無響者(アノモス)は、人として不完全な存在。魂が欠けているのですもの。そんな貴女が、まともな人間のふりをして生きてきたこと自体が間違いでしたのよ」


 彼女は私のすぐ前で立ち止まり、その白い指で私を指差した。


「貴女のような穢れた存在が、この神聖な場にいること自体が冒涜ですわ。さあ、とっとと消えなさい。二度と、まともな人間の前に姿を現さないで」


 会場から、くすくすと笑い声が漏れる。私を憐れむ視線、蔑む視線、好奇の視線。すべてが私を押しつぶそうとしていた。
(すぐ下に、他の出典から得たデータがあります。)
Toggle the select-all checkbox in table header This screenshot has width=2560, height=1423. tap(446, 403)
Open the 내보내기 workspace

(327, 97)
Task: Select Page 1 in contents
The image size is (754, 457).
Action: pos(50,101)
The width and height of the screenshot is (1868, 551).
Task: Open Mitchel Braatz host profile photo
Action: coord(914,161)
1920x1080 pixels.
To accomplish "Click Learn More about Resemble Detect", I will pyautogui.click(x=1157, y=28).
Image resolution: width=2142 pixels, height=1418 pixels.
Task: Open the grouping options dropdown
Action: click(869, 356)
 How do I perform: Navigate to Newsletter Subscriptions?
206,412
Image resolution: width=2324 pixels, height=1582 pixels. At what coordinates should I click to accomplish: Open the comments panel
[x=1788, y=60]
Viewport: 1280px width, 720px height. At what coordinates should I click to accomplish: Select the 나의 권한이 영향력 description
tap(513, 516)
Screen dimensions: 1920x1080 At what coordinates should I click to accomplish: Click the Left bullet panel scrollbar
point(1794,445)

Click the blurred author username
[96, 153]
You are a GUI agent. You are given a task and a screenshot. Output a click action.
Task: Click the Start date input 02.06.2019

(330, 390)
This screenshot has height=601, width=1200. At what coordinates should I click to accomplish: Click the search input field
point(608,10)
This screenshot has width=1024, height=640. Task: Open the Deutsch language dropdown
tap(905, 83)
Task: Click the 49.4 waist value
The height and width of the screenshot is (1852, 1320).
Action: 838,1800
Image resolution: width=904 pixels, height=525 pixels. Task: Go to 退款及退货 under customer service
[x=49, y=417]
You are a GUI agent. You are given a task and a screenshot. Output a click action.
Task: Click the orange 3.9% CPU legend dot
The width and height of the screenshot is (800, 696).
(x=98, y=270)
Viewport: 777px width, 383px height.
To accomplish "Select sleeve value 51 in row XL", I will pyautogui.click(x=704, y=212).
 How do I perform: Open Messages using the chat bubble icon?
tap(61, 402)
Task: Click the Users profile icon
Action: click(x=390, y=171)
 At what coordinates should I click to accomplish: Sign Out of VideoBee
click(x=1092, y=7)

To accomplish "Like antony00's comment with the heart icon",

 左手首の痣が、激しく脈打つ。何か別の存在が、私の中で目覚めようとしているかのようだった。


 ――なぜ、私だけが。

 ――なぜ、私には魂が響かないの。


 怒りが、悲しみが、屈辱が、私の中で渦を巻く。それは次第に大きくなり、もう抑えきれないほどに膨れ上がっていく。


 私は震える声で、やっと言葉を絞り出した。


「私は……私だって……」


 その瞬間だった。


 私の中で、何かが弾けた。



「あああああああっ!」


 あたしの叫びが、大聖堂に響き渡った。


 同時に、左手首から熱い何かが溢れ出す。それは目に見えない衝撃波となって、会場全体に広がっていった。


 次の瞬間、異変が起きた。


 会場にいたたまゆらカップルたちが、次々と苦痛の声を上げ始めたのだ。互いの手を取り合っていた恋人たちが、火傷でもしたかのように手を離す。魂脈(ソウル・ヴェイン)で繋がっているはずの夫婦が、お互いから距離を取ろうともがき始める。


「な、何が起きている!?」

「魂脈が……乱れて……」

「痛い、痛い!」


 悲鳴と混乱が会場を包む。あたしは自分が何をしているのか分からないまま、ただ感情を爆発させ続けていた。憎い、悔しい、悲しい――すべての感情が、見えない力となって周囲を破壊していく。


 響晶石が不規則に明滅し始めた。安定しているはずの虹色の光が、激しく乱れ、ひび割れていく。


 セレスティアが顔を歪めて後ずさった。


「な、何をしているの!? やめなさい、この化け物!」


 でも、もう止められない。あたしの中の何かが、完全に制御を失っていた。


 大神官が杖を掲げ、呪文を唱え始める。でも、彼の魔法も、あたしから溢れ出す力の前では無力だった。


 会場がパニックに陥る。人々が出口に向かって走り始め、悲鳴が響き、祭壇の装飾品が次々と倒れていく。


 あたしは、その混沌の中心に立っていた。


 ――誰か、止めて。


 心の奥で、そう叫んでいた。でも、身体が言うことを聞かない。力が、止まらない。


 視界が歪み始めた。意識が遠のいていく。このまま、すべてを壊してしまうのか――。


 その時だった。


「少し、黙ってろ」


 低く、冷たい声が耳元で響いた。


 誰かが、背後からあたしを支えている。強い腕が、崩れ落ちそうなあたしの身体を抱き留めていた。


 漆黒の髪が視界の端に映る。金色の瞳が、あたしを見下ろしていた。


 カイゼル・ヴァルトハイム公爵。


 ヴァルトハイム家の若き公爵。あたしと同じく、無響者(アノモス)として知られている青年だった。


 彼が何かをした。何をしたのかは分からない。ただ、彼の冷たい声と同時に、会場の混乱が嘘のように静まっていく。


 あたしから溢れ出していた力も、彼の腕の中で急速に収束していった。左手首の痣が、ゆっくりと熱を失っていく。


 彼の金色の瞳。その瞳の奥に、一瞬だけ、蒼い光が宿ったような気がした。